- **Cuplikan Teks**:
———

Baik Aziz atau Sumad juga berbagi pengetahuan mengenai budidaya pohon Cemara Udang ini. “Caranya sangat mudah. Saya kira siapa saja bisa belajar dan langsung praktek dengan mudah,” kata Aziz yang dikenal akrab dengan panggilan Aziz Bonsai ini.
Dijelaskan Aziz, pembibitan dimulai dari biji cemara. Biji Cemara Udang yang digunakan adalah biji yang diambil dari buah cemara udang yang sudah matang. “Ciri – ciri buah cemara udang yang sudah matang adalah kulit buahnya berwarna hijau ke kuning-kuningan dan sudah merekah di ujung buahnya. kemudian buah tersebut di jemur agar biji yang berada di dalamnya mudah untuk dikeluarkan selama 3 hari atau kurang lebih 36 jam (tergantung kondisi cuaca), setelah proses penjemuran selesai kemudian biji dikeluarkan dengan cara membuka cangkang buahnya. setelah biji dikeluarkan kemudian dilakukan penjemuran selama 6 jam(tergantung kondisi cuaca) agar biji benar-benar kering dan siap semai,” tambahnya panjang lebar.

———

- **Data yang Ditampilkan**:
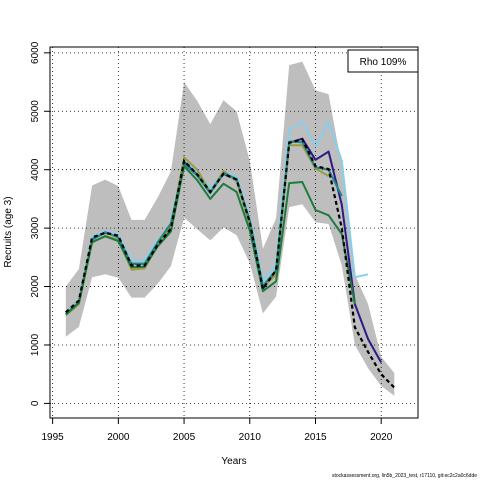  What do you see at coordinates (382, 438) in the screenshot?
I see `x-tick-label: 2020` at bounding box center [382, 438]. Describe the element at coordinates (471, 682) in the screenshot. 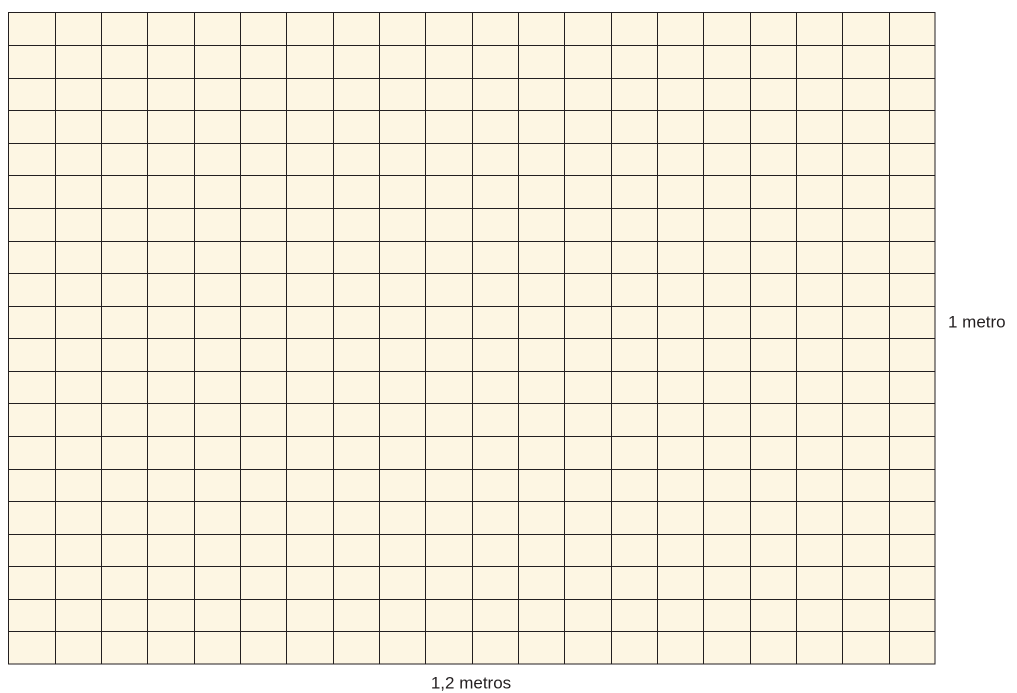

I see `width-label: 1,2 metros` at that location.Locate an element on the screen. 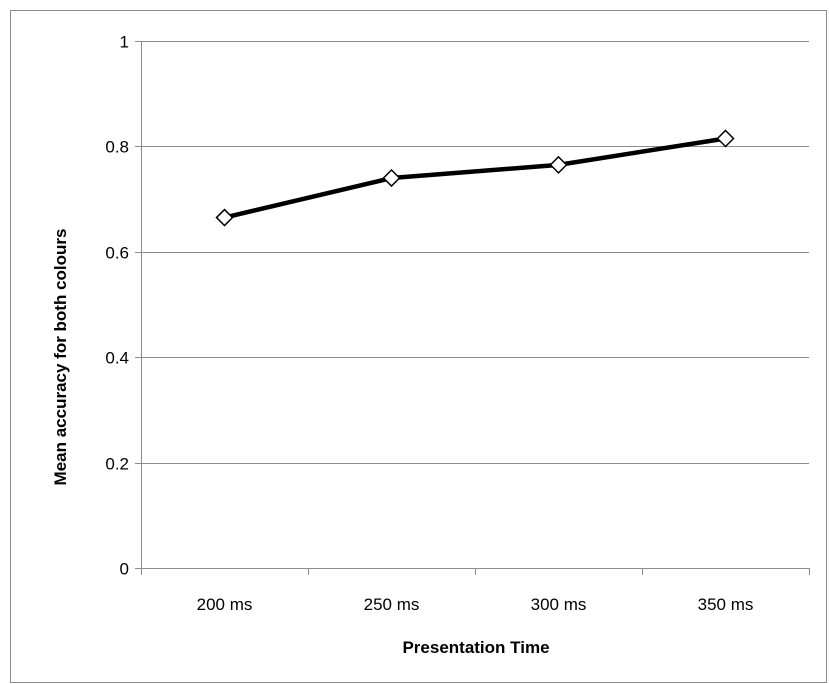  x-tick-label: 300 ms is located at coordinates (559, 604). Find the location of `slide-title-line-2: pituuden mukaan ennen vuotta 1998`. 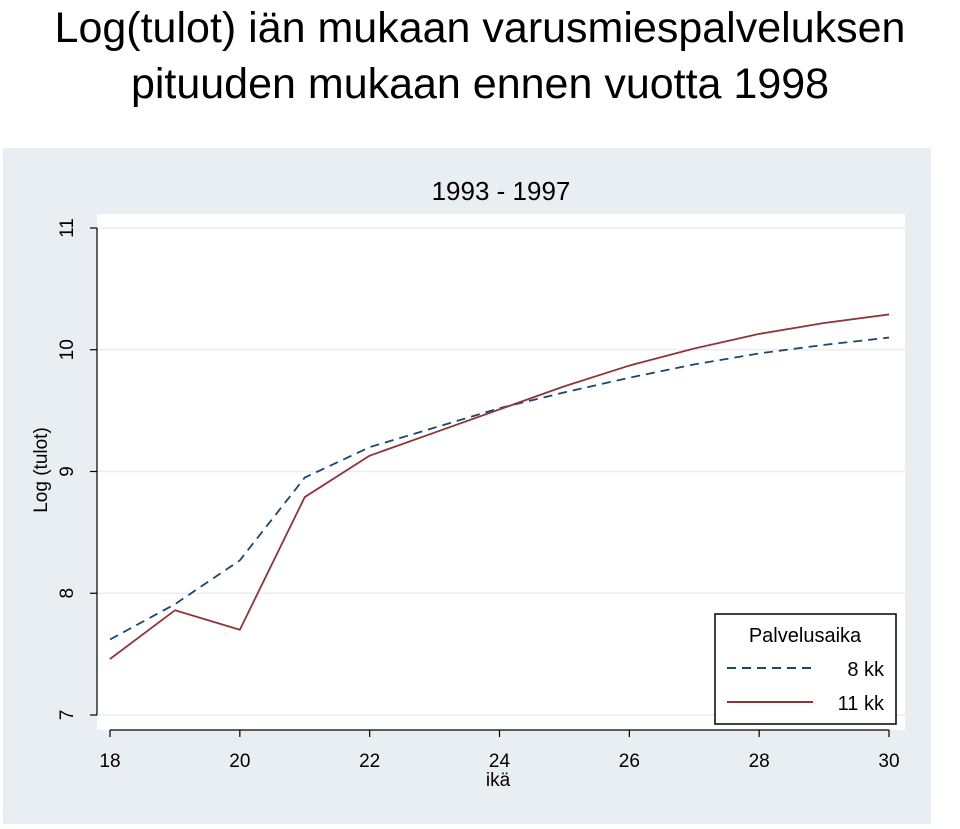

slide-title-line-2: pituuden mukaan ennen vuotta 1998 is located at coordinates (480, 84).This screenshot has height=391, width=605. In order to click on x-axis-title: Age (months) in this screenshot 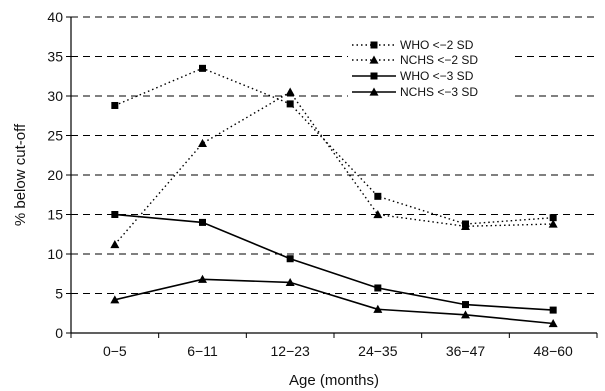, I will do `click(334, 380)`.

———

- **Tugas Latihan**:
a) Tentukan apakah setiap pernyataan berikut sesuai dengan teks tentang pembibitan Cemara Udang, lalu jawab ya atau tidak disertai kutipan persis dari teks yang menjadi dasarnya.
(i) Biji yang dipakai untuk pembibitan diambil dari buah cemara udang yang masih muda.
(ii) Kulit buah cemara udang yang sudah matang berwarna hijau ke kuning-kuningan.
(iii) Setelah dikeluarkan dari cangkangnya, biji dijemur selama 6 jam.
b) Jawablah pertanyaan berikut berdasarkan teks tentang pembibitan Cemara Udang.
(i) Dengan panggilan apa Aziz dikenal akrab?
(ii) Dari apa pembibitan dimulai?
(iii) Dengan cara apa biji dikeluarkan setelah buah selesai dijemur?
c) Teruskan teks tentang pembibitan Cemara Udang mulai setelah kalimat terakhirnya.

- **Hasil Latihan**:
a)
(i) Tidak: "biji yang diambil dari buah cemara udang yang sudah matang"
(ii) Ya: "kulit buahnya berwarna hijau ke kuning-kuningan"
(iii) Ya: "setelah biji dikeluarkan kemudian dilakukan penjemuran selama 6 jam"

b)
(i) Aziz Bonsai
(ii) Dari biji cemara
(iii) Dengan membuka cangkang buahnya

c)
Setelah itu penyemaian dilakukan dengan cara mengambil biji cemara yang sudah kering kemudian direndam dalam larutan fungisida selama 30 menit, lalu dikeringkan sampai biji benar-benar kering. Sebelum proses penyemaian dilakukan, tanah untuk lokasi semai harus sudah siap, setelah lokasi semai siap baru biji yang yang telah diberi fungisida disebar dengan tangan secara merata diatasnya. Penyemaian biji dimaksudkan untuk mendapatkan benih/bibit cemara udang, jangka waktu penyemaian kurang lebih 2 bulan atau sampai benih cemara udang mencapai tinggi 7 cm.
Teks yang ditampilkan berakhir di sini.